Изменить размер шрифта - +
Посмотрите. Альберто взял листки и, прочитав несколько строк, понял все.

– Ну а теперь узнаете?

Альберто заметил, что нога пришла в движение. Из-за спинки кресла выглянула голова: Гамбоа смотрел на него. Он мгновенно покраснел.

– Конечно же, знаете, – обрадовался полковник. – Вот это документы, это веские доказательства. А ну-ка, прочтите нам что-нибудь.

Альберто живо припомнилось крещение псов. Впервые за три года он вновь ощутил ту беспомощность, то крайнее унижение, которое он испытал в первые дни пребывания в училище. Только сейчас было гораздо хуже: тогда, по крайней мере, крестили не его одного.

– Я сказал: читайте, – повторил полковник. Сделав над собой огромное усилие, Альберто начал читать. Голос звучал слабо и прерывисто:

– «У нее были длинные и волосатые ноги с такими толстыми ляжками, что она больше походила на животное, чем на женщину. Несмотря на это, проститутка пользовалась в четвертом квартале самым большим спросом, все развратники ходили только к ней».

Он умолк и напряженно ждал, когда голос полковника прикажет ему продолжать.

Но полковник молчал. Альберто чувствовал себя совершенно разбитым. Унижение физически истощало его, размягчало мышцы, затемняло сознание.

– Верните мне эти бумаги, – сказал полковник.

Альберто вернул. Полковник начал медленно их перелистывать, шевеля губами и что-то бормоча. Альберто слышал отрывки полузабытых заглавий – многое он писал уже год назад: «Неисправимая Лула», «Осел и сумасшедшая»…

– Вы знаете, что я обязан сделать с этими бумагами? – спросил полковник. Он слегка прищурил глаза, как бы удрученный неприятной, тяжелой обязанностью. Его голос выражал скуку и горечь: – Не стоит даже созывать совет офицеров, кадет. Я могу немедленно выбросить вас на улицу за разврат. И вызвать отца, чтобы он положил вас в больницу. Может быть, психиатры – вы меня понимаете, кадет? – психиатры смогут вас вылечить. Вот где скандал, кадет. Надо иметь порочную, искалеченную душу, чтобы заниматься подобными вещами. Надо быть совершенно испорченным. Эти бумаги позорят наше училище, позорят всех нас. Вы можете что-нибудь сказать в свою защиту? Говорите, говорите.

– Не могу, сеньор полковник.

– Разумеется, – сказал полковник. – Что вы можете сказать перед лицом неопровержимых улик? Ничего. Скажите мне честно, как мужчина, заслужили ли вы, чтобы вас исключили из училища? Чтобы вас выдали родителям как развратника и растлителя? Заслужили?

– Да, сеньор полковник.

– В этих бумагах ваша гибель, кадет. Неужели вы думаете, что хоть одно учебное заведение примет того, кто исключен за разврат? Это ваша гибель. Да или нет?

– Да, сеньор полковник.

– Что бы вы сделали на моем месте, кадет?
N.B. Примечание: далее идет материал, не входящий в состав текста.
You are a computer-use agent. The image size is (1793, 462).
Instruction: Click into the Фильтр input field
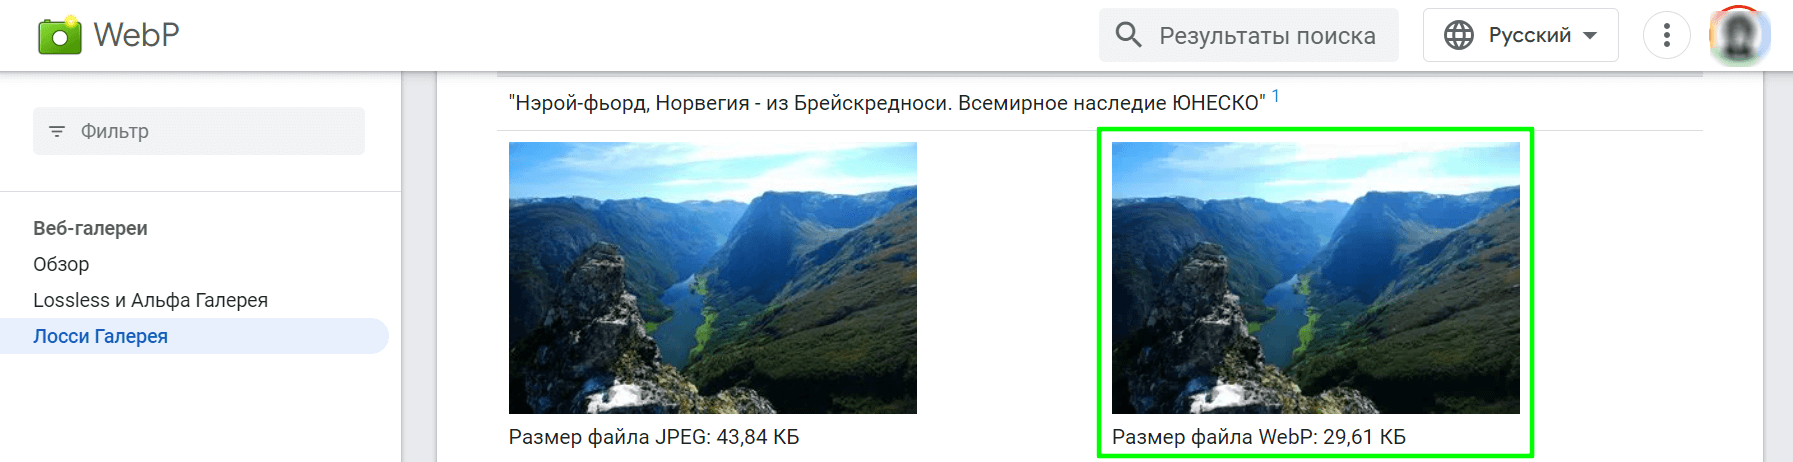(199, 131)
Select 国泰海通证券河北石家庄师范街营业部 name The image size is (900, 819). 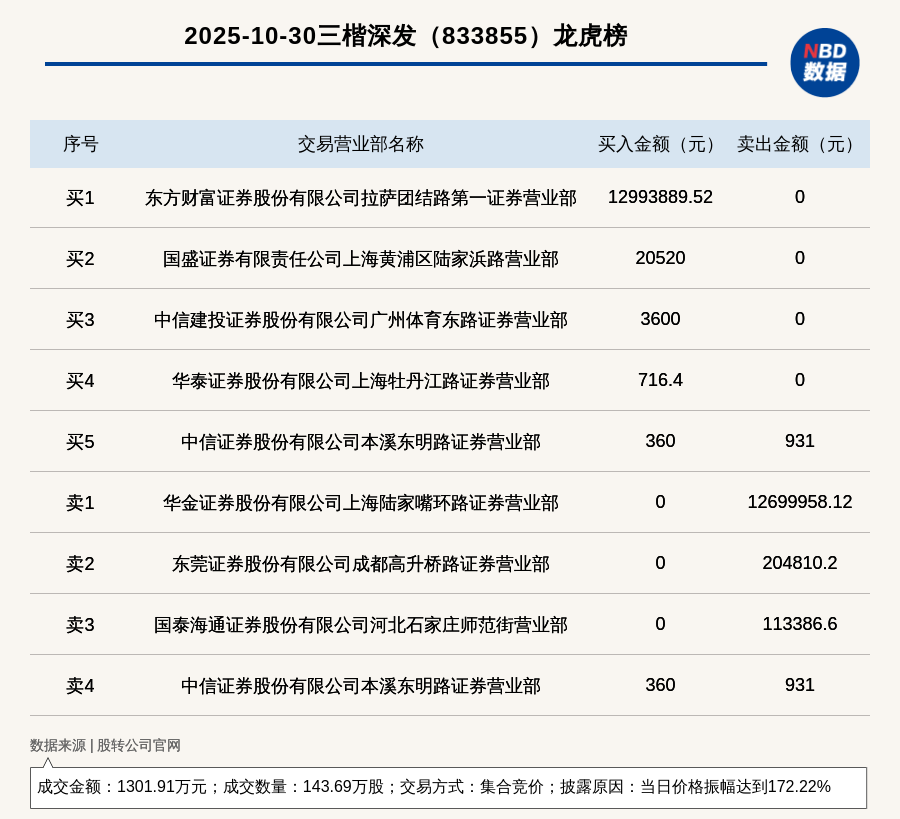click(x=360, y=625)
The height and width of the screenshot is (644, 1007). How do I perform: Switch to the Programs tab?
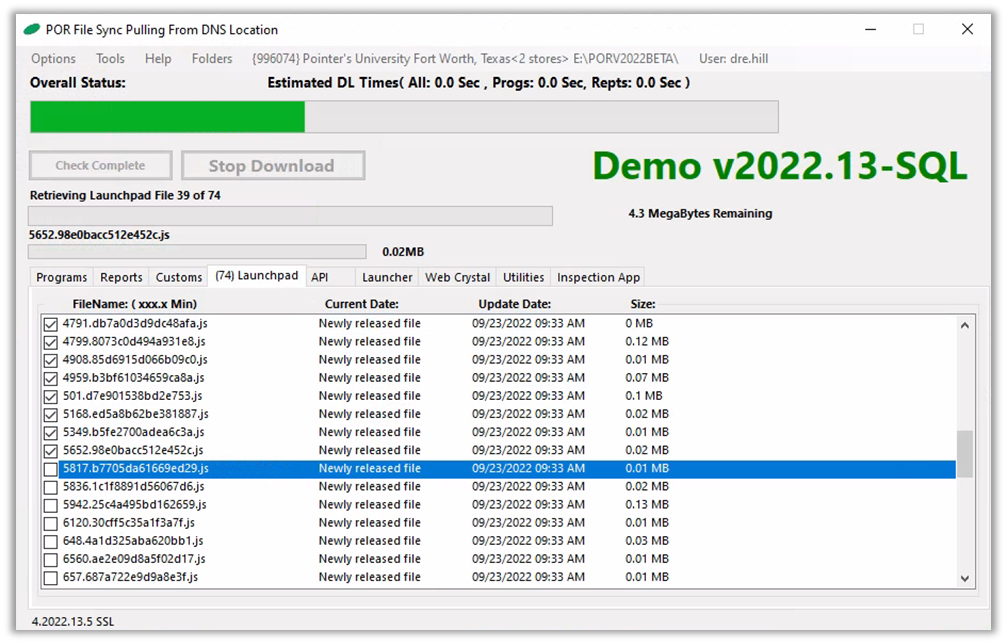coord(62,277)
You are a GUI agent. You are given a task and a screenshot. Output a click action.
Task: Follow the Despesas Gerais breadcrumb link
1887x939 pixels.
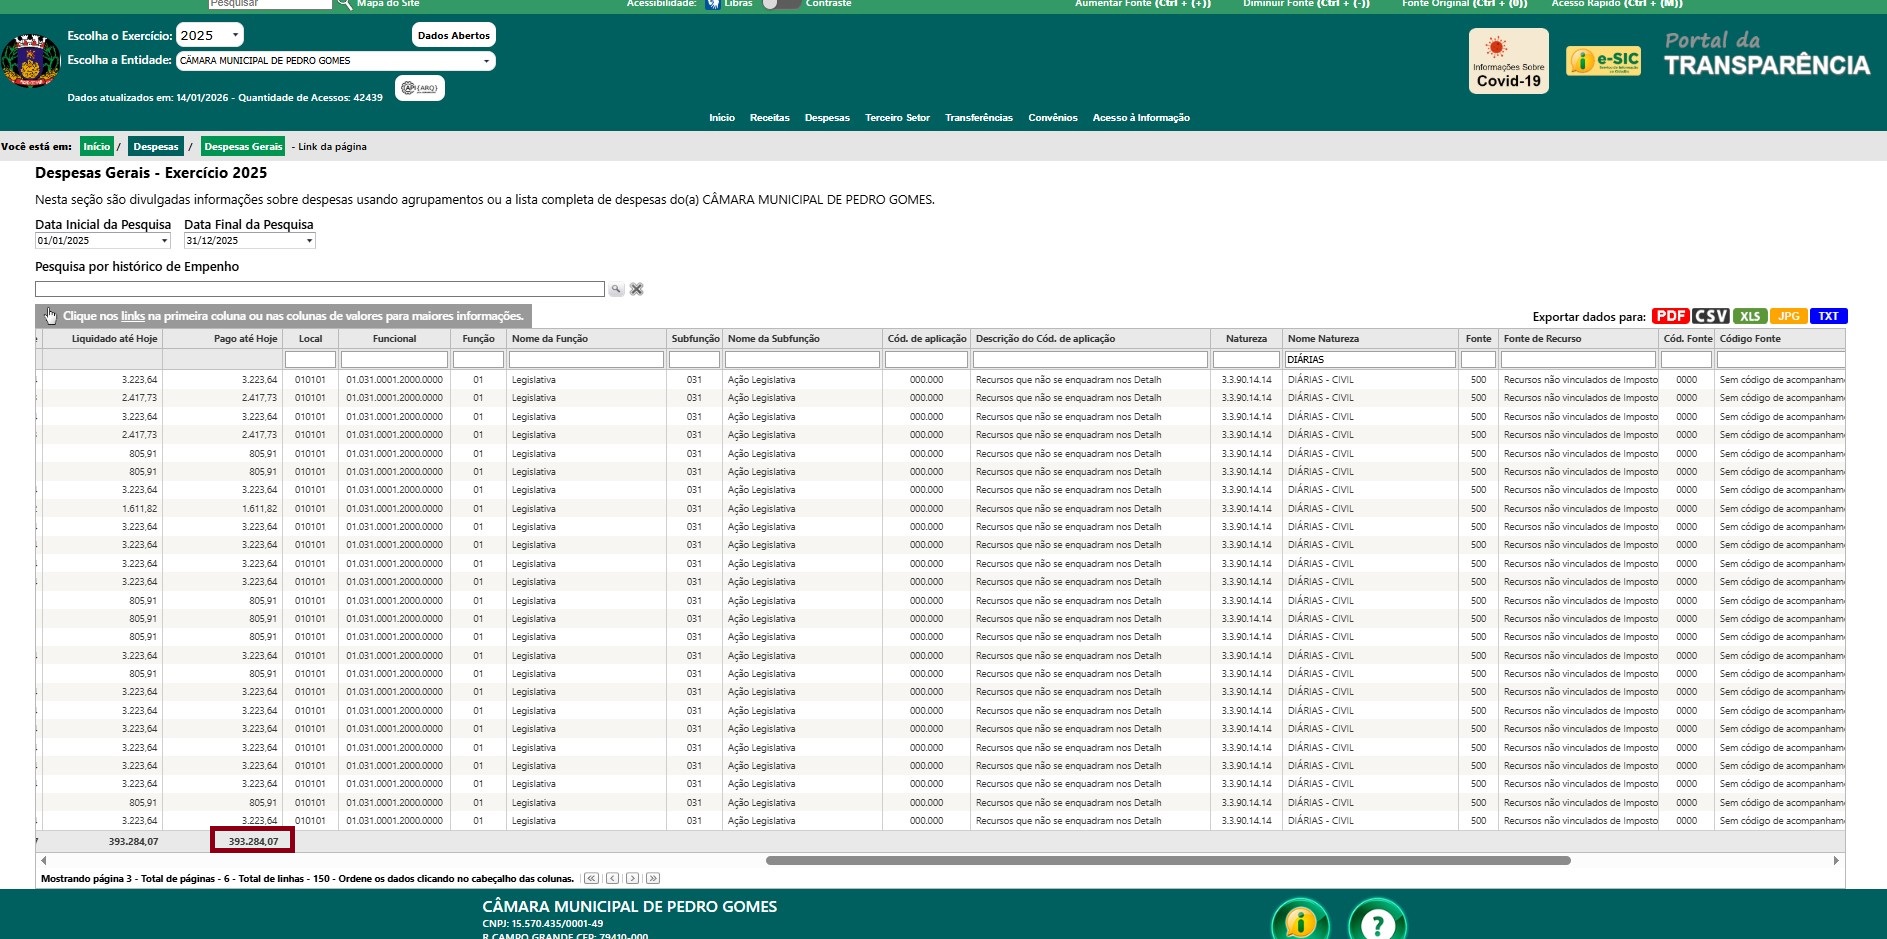[x=243, y=147]
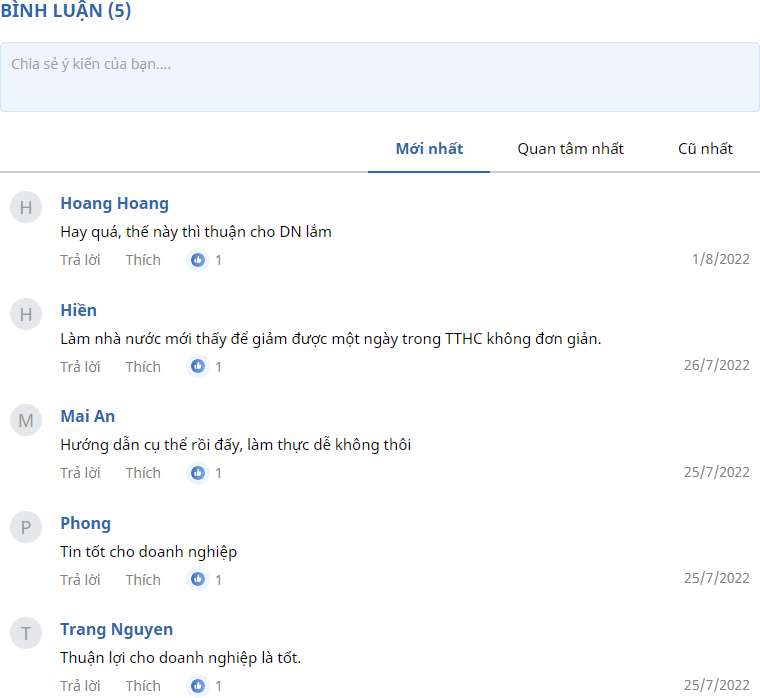
Task: Click Trang Nguyen's "T" avatar
Action: click(26, 633)
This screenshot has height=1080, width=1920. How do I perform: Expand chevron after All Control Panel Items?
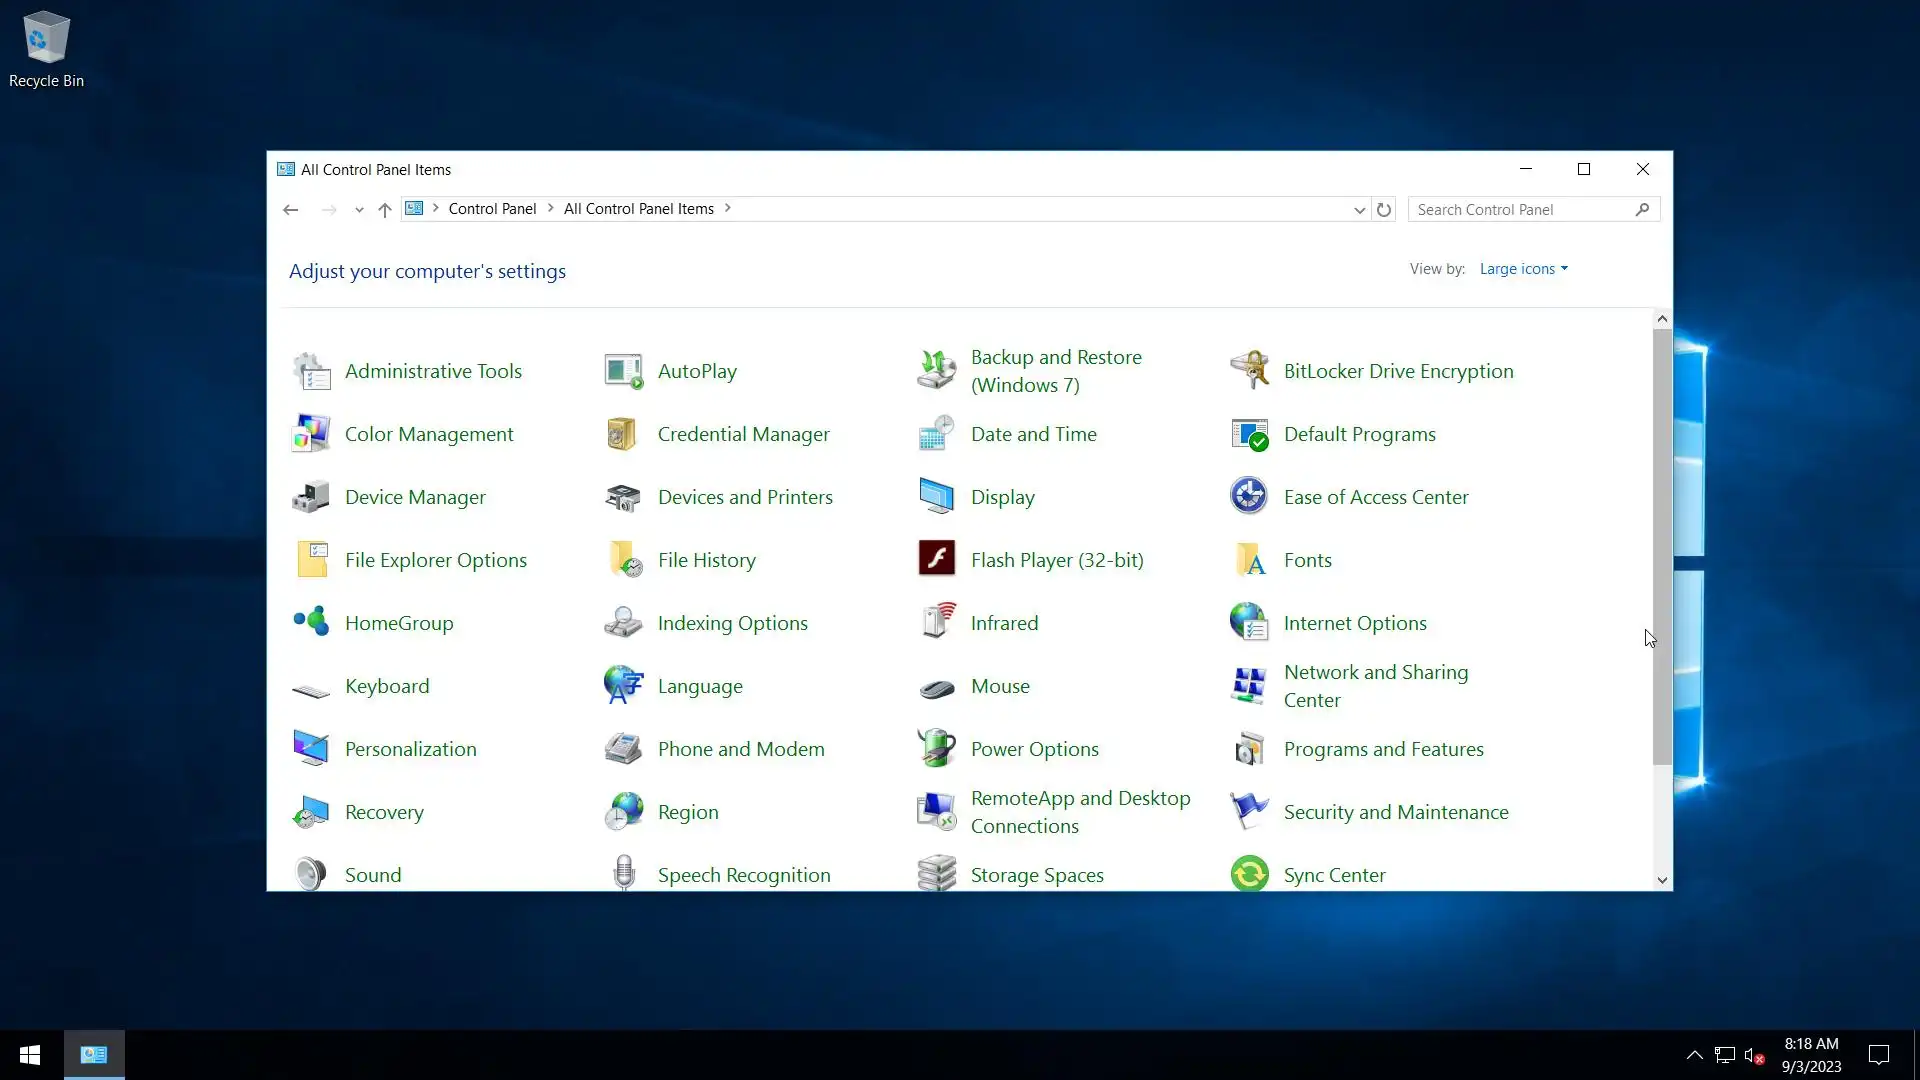tap(728, 209)
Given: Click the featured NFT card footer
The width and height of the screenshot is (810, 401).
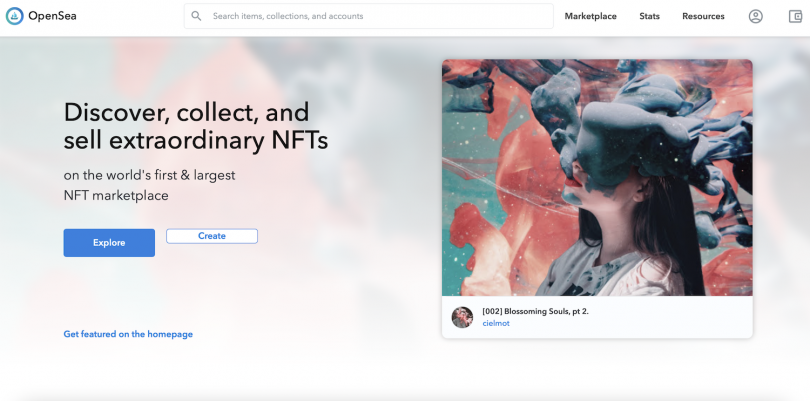Looking at the screenshot, I should [597, 317].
– Не знаю, сеньор полковник.

– А я знаю, кадет. Я выполню свой долг. – Он помолчал. Лицо его смягчилось, подобрело, все тело обмякло, он откинулся на спинку кресла, живот уменьшился, подобрался. Полковник мял свой подбородок, обводил взглядом комнату, – казалось, его терзали сомнения.

Майор и лейтенант сидели неподвижно. Пока полковник думал, Альберто смотрел в натертый паркет, видел ногу, опиравшуюся на каблук, и напряженно ждал, когда же носок опустится и снова начнет ритмично отбивать такт.

– Кадет Фернандес Темпле, – сказал полковник строго. Альберто поднял голову. – Вы раскаиваетесь в содеянном?

– Да, сеньор полковник, – не задумываясь ответил Альберто.

– Я человек чувствительный, – сказал полковник. – Эти бумаги вызывают у меня стыд. Они позорят училище.